Task: Go through the records line by line from the top and repeat each one exactly, ending with the line that contains "Support (899, 1213)".

Records from a data collection
^^^^^^^^
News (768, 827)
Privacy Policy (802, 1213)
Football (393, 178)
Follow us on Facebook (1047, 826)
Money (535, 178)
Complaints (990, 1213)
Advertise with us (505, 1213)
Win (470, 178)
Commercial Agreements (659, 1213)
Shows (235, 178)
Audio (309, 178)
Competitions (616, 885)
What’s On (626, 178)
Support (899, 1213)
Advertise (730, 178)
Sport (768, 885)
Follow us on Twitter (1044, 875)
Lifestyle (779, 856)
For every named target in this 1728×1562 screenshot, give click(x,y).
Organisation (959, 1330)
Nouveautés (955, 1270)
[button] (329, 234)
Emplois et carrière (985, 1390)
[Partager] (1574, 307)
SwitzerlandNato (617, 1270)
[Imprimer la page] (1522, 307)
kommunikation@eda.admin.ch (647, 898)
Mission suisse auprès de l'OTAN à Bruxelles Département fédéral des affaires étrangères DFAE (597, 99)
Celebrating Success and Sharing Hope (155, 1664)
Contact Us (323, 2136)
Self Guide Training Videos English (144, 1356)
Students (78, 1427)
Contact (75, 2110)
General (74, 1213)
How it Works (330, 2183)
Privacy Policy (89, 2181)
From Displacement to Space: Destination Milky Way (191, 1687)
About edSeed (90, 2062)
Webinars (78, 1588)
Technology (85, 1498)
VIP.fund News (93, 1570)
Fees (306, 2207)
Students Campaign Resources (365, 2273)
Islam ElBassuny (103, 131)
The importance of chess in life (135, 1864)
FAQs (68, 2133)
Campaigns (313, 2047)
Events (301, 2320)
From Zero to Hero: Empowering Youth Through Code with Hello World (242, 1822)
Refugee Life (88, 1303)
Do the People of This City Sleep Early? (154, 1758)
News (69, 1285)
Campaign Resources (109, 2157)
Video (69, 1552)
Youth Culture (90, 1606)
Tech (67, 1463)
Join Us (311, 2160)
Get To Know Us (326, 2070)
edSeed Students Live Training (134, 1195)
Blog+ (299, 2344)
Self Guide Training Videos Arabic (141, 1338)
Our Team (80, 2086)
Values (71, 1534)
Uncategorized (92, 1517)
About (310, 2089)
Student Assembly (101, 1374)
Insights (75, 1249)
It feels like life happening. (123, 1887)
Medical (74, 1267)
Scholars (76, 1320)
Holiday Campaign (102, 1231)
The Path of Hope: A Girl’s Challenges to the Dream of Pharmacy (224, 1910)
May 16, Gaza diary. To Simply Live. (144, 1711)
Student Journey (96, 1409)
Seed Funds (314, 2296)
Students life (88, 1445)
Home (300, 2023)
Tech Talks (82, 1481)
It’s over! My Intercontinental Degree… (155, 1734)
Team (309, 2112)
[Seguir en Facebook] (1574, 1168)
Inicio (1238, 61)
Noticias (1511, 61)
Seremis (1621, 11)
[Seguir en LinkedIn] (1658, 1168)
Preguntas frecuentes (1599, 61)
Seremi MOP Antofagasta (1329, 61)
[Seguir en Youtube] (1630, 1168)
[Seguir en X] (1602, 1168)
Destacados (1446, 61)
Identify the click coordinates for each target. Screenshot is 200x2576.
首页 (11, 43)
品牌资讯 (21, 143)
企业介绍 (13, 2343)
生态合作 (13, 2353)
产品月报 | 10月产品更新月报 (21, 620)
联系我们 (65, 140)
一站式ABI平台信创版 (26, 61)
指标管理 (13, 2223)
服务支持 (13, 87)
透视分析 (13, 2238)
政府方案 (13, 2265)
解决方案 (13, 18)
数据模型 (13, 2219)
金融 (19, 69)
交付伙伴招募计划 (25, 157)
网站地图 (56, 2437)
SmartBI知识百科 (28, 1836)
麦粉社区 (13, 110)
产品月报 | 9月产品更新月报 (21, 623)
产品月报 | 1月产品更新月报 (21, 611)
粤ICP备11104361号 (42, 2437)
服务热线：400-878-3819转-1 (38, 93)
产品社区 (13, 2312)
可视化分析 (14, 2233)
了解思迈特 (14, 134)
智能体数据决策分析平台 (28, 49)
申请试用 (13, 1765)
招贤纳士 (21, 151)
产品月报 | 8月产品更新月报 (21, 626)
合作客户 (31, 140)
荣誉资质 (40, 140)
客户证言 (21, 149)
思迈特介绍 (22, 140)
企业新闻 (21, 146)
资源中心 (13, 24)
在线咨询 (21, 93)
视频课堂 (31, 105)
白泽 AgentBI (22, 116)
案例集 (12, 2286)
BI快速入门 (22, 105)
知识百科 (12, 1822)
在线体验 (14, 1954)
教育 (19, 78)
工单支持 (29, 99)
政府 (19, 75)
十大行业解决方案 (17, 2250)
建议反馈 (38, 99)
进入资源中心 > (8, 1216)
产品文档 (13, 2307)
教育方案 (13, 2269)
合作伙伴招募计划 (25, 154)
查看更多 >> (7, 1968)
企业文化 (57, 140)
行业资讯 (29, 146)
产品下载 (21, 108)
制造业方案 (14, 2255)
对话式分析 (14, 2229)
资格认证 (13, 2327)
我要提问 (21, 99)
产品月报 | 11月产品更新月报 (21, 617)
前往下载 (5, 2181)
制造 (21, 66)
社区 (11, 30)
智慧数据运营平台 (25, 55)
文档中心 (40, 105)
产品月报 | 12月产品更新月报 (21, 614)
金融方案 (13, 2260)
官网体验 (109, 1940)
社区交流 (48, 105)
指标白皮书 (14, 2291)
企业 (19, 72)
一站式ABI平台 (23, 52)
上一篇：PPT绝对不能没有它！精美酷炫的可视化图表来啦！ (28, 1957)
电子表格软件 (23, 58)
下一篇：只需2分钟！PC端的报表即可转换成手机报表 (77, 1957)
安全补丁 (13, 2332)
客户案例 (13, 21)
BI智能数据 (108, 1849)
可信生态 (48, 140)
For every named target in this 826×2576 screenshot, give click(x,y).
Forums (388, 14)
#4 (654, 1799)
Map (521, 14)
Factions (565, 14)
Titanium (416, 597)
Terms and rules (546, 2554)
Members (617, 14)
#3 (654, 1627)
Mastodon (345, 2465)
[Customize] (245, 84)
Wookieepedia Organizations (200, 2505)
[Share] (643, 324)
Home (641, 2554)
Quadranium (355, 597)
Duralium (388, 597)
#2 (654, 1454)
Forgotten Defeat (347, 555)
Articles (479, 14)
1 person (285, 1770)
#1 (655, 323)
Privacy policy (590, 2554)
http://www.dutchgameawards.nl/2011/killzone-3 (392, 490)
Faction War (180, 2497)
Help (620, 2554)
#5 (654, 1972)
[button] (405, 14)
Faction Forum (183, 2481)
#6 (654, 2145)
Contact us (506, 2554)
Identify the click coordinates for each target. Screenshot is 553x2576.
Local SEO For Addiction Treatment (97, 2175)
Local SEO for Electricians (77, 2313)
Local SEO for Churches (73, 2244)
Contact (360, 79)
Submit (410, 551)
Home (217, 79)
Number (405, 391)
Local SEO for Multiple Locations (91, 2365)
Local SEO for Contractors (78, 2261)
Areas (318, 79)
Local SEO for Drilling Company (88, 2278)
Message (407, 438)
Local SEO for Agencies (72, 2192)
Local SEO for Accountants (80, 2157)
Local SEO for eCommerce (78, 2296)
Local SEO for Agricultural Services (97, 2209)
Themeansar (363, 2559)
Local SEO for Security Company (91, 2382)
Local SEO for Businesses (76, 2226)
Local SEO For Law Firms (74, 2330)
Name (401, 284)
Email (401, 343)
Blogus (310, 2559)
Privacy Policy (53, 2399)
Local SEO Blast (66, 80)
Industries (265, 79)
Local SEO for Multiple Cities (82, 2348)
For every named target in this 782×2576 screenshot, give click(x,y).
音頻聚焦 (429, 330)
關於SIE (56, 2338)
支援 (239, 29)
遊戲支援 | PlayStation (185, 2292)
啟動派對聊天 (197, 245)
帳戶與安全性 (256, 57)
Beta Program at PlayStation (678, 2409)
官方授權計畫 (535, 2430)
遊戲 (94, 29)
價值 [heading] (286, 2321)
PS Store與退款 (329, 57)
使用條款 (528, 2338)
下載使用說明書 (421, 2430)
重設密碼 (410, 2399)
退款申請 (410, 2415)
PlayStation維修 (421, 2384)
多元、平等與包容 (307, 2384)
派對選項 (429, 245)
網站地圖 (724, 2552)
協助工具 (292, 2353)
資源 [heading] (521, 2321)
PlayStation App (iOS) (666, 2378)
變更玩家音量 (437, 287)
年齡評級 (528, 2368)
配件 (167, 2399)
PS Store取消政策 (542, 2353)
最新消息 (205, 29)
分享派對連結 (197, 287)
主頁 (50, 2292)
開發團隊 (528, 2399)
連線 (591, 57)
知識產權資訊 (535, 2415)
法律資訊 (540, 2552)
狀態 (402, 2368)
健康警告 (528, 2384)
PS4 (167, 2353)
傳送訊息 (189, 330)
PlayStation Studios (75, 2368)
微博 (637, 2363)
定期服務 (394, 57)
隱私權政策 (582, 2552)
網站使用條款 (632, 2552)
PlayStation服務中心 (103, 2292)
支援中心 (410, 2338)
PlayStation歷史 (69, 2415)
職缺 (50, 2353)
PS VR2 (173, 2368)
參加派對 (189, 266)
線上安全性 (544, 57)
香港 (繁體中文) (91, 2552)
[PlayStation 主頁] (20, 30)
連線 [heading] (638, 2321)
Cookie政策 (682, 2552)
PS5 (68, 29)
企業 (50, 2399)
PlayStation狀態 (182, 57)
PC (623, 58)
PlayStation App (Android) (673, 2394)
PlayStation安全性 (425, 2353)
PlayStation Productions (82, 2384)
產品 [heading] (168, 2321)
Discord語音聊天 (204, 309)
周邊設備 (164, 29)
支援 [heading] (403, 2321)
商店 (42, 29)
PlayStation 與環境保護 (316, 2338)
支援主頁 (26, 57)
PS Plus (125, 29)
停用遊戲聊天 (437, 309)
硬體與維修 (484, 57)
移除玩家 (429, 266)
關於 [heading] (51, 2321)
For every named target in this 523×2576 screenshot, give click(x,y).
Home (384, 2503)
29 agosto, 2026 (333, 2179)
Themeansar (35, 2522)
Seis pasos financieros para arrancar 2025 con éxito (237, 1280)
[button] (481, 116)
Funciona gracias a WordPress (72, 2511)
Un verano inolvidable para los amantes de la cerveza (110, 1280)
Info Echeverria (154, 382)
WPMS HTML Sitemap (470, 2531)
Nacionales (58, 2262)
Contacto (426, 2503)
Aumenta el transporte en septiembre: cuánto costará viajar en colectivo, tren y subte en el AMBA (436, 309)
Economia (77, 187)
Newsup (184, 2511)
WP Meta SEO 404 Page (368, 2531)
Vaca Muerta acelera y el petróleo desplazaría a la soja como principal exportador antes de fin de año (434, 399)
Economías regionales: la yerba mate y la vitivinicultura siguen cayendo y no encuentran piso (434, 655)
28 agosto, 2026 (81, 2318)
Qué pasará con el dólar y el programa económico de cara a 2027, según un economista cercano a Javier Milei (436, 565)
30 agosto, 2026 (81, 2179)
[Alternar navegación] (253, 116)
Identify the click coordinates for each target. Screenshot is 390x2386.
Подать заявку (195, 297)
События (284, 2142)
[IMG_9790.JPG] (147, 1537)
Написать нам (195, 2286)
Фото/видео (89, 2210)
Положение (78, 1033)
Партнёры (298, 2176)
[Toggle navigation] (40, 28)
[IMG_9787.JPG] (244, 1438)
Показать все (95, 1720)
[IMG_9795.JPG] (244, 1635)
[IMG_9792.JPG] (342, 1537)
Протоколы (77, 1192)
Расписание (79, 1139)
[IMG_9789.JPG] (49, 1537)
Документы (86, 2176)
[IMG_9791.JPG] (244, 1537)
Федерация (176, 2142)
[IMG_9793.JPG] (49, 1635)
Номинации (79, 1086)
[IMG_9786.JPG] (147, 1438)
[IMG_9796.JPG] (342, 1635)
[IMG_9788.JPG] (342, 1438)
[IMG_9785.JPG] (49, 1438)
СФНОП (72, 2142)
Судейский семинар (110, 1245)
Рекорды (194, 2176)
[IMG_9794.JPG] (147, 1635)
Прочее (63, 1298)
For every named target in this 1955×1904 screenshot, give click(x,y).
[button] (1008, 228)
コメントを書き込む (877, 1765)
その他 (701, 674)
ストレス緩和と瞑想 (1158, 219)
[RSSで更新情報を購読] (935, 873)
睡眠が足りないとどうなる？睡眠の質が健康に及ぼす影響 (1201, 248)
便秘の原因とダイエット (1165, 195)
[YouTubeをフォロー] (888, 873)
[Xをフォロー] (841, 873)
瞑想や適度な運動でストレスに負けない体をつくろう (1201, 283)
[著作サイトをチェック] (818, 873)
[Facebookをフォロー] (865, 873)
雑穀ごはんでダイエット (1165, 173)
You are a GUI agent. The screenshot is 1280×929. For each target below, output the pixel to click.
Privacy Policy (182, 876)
^^^^^^^^
Answer below:
News (768, 827)
Privacy Policy (802, 1213)
Football (393, 178)
Follow us on Facebook (1047, 826)
Money (535, 178)
Complaints (990, 1213)
Advertise with us (505, 1213)
Win (470, 178)
Commercial Agreements (659, 1213)
Shows (235, 178)
Audio (309, 178)
Competitions (616, 885)
What’s On (626, 178)
Support (899, 1213)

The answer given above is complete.